I had hooked up with my coach with the idea of breaking out
of a training rut and elevating my workouts. The status quo wouldn’t work
anymore and it was time to both demonstrate and commit to that.
This morning, two-plus months since that day, I trotted to a
walk and pulled up at the bottom of our stairs to unlace the house key from my
shoes. I took a pull on my water bottle, still filled near to the brim, and gave
a little shrug. Six miles felt so unsatisfying. But such is the dilemma of the tapering
runner.
I sat down to a too-big breakfast and logged my measly miles
for the day both in the Google Doc I share with my coach and the online running
log I also keep. To reassure myself that it was in fact ok to turn in less than
double digits, I scrolled back through the neat rows and blocks of miles that
represented the proverbial “hay in the barn” that would mark my build up to
next week’s Boston Marathon.
Beyond that January 22 run, I zeroed in on the week of March
4, the first full week of the month. If ever there was a monster month in my
marathon training, this was it. I had just come off of being sick for four days
and wasted little time getting back into the swing of things. That week kicked
off what would be the first of three consecutive 80+ mile weeks.
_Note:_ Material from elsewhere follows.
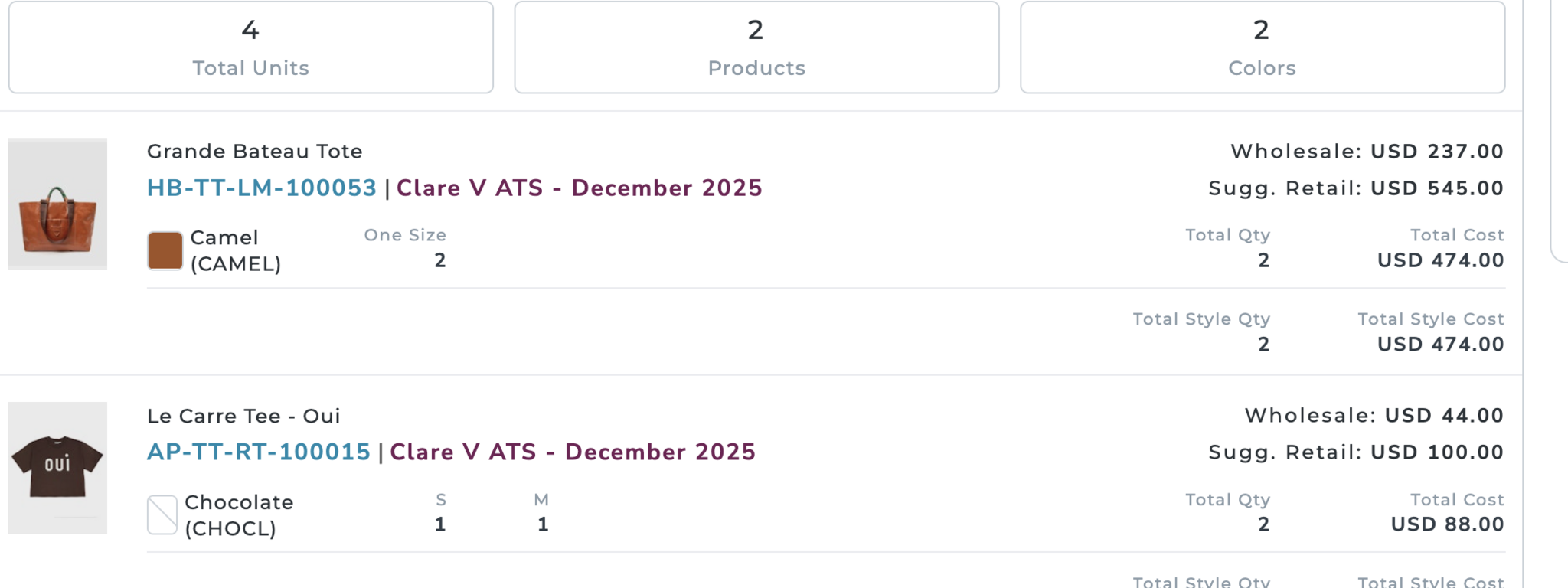Image resolution: width=1568 pixels, height=588 pixels.
Task: Click the Chocolate total cost USD 88.00
Action: click(x=1447, y=524)
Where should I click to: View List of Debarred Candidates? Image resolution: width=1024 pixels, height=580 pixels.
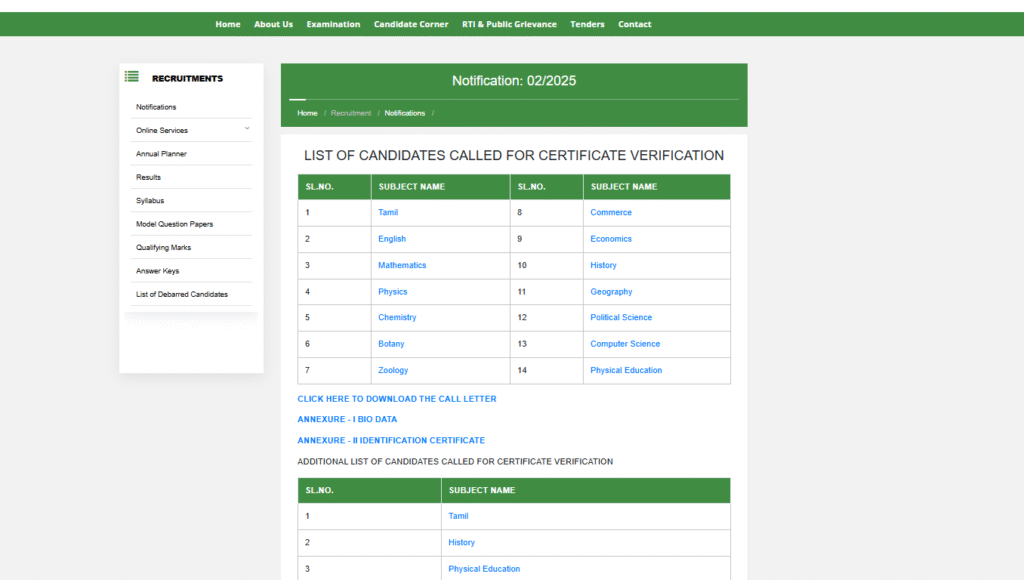coord(182,294)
I drifted through days, only feeling truly energized for the
70-90 minutes I ran in the morning, collecting sunsets, split knuckles from the
wind, and clearing the remnants of illness from my lungs at stoplights. Each
week I reported in to my coach and he buoyed my spirits as I lamented about how
hard it was to peel myself off the couch just to go up to bed on Thursday
nights. “You sound like a marathoner in training,” he said as we shared a
laugh.
And so it went. The days and weeks turned over and I wore
the rubber off the soles of my shoes and the excess fat from my bones. When
finally, the last 80 mile week (318.5 miles for the month) was behind me and I
strode confidently into a down week and now into this taper.
Readers of my blog know that the training image I like to
use is one my Uncle passed along a few years back, and it’s that of fashioning
a sword in your training. The idea being that the base miles are the sword
itself and the speed work delivers the slippery, sharp edge. I still have the
race to run, and fully recognize that there are no guarantees on race day,
particularly in the marathon. But when I look back at the last four months and
where I stand today, I know that when I toe the line next Monday, I’ve got a
big god damn sword and I’m ready to unsheathe it.
Well, that would be why you've been quiet, blogwise, lately. Good luck!